On October 7, National Labor Relations Board General Counsel Jennifer Abruzzo issued Memorandum GC-2501, attacking both non-compete agreements and “stay-or-play” provisions, such as signing bonus or training costs that must be repaid to an employer if an employee separates within a certain period of time.

Abruzzo argues that non-compete agreements may restrict employees’ freedoms and keep wages down; these are not new arguments, and the National Labor Relations Board (NLRB) and Federal Trade Commission have made them before. However, Abruzzo goes a step further here and argues that simply rescinding non-compete agreements is not enough – she argues that employers must pay employees financial compensation to make them whole.

Specifically, she argues that if employees can come forward and demonstrate they passed up better job opportunities because they were bound by a non-compete agreement, their employers should be liable to them for the difference in pay. 

Similarly, a terminated employee who could not accept a new position because of a non-compete agreement could prove they were entitled to remuneration – and should be paid – for the jobs they could not accept. Abruzzo also noted that employees should be compensated for costs an employee has to incur, such as retraining, to move into a field not covered by the non-compete agreement. Obviously, these financial burdens for employers would go well beyond previous efforts to simply render non-compete agreements unenforceable.

Abruzzo also targeted stay-or-pay provisions that require employees to repay certain bonuses or costs if they leave employment within a certain period of time. Abruzzo claimed these provisions limited employee freedom and chilled employees’ ability to complain about their job conditions out of fear of being terminated and required to repay their signing bonuses or training costs. 

She recommended that these provisions be limited to truly voluntary circumstances in which an employee is permitted to refuse the provision with no adverse consequences.
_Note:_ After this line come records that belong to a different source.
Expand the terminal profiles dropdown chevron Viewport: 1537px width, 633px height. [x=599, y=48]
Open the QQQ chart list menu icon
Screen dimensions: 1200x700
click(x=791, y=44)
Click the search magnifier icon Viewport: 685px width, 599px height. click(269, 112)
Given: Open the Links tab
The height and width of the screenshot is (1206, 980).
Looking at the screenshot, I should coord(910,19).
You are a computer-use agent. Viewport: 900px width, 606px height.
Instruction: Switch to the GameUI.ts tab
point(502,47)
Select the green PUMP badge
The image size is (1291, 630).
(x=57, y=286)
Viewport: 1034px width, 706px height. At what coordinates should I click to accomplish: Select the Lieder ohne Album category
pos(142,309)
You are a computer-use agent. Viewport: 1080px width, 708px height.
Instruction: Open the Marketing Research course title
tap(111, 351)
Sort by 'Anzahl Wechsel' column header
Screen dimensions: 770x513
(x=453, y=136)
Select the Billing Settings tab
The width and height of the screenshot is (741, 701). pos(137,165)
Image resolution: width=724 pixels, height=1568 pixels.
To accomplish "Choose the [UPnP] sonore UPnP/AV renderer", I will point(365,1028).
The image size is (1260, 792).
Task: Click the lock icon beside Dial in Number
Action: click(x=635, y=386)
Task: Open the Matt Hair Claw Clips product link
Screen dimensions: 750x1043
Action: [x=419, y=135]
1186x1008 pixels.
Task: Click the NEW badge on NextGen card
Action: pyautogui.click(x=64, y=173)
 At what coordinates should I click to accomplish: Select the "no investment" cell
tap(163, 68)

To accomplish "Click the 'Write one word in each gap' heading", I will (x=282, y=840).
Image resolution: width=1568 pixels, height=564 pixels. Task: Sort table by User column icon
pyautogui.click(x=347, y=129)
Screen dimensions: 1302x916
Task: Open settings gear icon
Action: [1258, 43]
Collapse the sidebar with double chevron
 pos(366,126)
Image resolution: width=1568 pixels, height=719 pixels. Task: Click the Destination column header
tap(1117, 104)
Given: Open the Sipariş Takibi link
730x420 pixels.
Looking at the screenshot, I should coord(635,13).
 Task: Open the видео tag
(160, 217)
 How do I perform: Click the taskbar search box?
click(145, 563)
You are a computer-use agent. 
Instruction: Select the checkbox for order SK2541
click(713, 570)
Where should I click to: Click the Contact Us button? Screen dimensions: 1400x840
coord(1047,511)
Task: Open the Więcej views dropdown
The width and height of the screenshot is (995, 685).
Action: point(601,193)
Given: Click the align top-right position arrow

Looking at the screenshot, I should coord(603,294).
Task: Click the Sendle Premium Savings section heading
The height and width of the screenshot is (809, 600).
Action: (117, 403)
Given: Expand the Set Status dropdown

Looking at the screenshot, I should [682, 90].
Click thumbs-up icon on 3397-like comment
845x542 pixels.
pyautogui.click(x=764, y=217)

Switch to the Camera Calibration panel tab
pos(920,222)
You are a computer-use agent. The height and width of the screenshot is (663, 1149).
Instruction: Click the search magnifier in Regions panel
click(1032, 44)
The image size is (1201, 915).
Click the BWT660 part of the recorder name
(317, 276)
Such agreements also must have a reasonable and specific repayment amount and a reasonable stay period. 

As such, employers could not use such provisions for mandatory training and could not require repayment of more than the actual costs of such training. Employees also could not be required to make repayment if terminated without cause. To enforce the reasonableness of such provisions, Abruzzo states that repayment obligations should be erased where an agreement is not in compliance and, similar to her guidance on non-competes, employees should be entitled to damages if such a provision deprived them of better job opportunities.

These recommendations are not currently the law of the land. However, given Abruzzo’s strong show of intent, employers should expect the NLRB to scrutinize non-compete agreements and stay-or-pay provisions, and in time these recommended penalties may be adopted. Employers can get ahead of these penalties by examining the agreements they have with their employees and determining whether they would result in financial penalties under Abruzzo’s guidance.